# SUPPLIED TEXT
######
Today's D Brief: Russia using 97% of its army for Ukraine, UK says; US support for Ukraine slips slightly; Iran missile program surging since 2018; And a bit more.
Russia is using an estimated 97% of its army for the ongoing invasion of Ukraine, Britain’s military chief Ben Wallace said Wednesday. He also said those Russian soldiers are experiencing “First World War levels of attrition” due to the tough resistance Ukraine’s defenders are putting up—with a great deal of support from partners like the U.K., the United States, and the European Union.
Moscow’s gains so far have “come at a huge cost to the Russian army,” Wallace told the BBC before heading into Wednesday’s defense ministerial at NATO headquarters in Brussels. “We now estimate 97% of the Russian army, the whole Russian army, is in Ukraine,” Wallace said.
######
# MATERIAL PROVIDED
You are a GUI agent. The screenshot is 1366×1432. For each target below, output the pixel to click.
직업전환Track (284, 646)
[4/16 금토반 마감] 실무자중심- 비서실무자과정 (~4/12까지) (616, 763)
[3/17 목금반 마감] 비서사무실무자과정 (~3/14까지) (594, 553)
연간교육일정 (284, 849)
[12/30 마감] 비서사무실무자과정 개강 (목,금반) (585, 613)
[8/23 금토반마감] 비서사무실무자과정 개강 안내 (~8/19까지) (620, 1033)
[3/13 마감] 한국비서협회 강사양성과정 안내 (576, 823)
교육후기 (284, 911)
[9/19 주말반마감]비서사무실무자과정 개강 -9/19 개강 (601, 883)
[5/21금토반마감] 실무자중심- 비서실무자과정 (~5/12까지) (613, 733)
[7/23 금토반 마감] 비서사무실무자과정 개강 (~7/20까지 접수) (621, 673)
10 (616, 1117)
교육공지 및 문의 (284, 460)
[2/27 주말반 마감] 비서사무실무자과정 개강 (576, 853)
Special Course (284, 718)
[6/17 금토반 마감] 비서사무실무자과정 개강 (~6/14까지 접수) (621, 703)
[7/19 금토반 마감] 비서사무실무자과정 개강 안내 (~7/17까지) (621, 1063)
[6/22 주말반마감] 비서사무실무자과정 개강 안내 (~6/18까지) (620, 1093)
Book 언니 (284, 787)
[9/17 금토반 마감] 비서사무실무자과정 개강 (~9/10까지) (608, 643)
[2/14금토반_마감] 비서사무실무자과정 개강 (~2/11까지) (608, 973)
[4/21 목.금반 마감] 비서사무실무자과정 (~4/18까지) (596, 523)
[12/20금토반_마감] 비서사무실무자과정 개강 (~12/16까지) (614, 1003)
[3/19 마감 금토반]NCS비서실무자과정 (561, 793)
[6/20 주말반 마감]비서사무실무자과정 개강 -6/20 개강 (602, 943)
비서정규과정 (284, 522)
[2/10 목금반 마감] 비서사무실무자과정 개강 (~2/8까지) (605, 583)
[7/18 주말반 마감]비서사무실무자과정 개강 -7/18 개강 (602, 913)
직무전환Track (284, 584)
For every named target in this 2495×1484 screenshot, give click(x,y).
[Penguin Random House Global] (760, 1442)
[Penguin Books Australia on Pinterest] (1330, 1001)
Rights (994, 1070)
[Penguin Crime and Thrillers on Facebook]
######
# TO BE DONE
According to the news brief, what level of attrition does Ben Wallace say Russian soldiers are experiencing?

# THE OUTPUT
"First World War levels of attrition"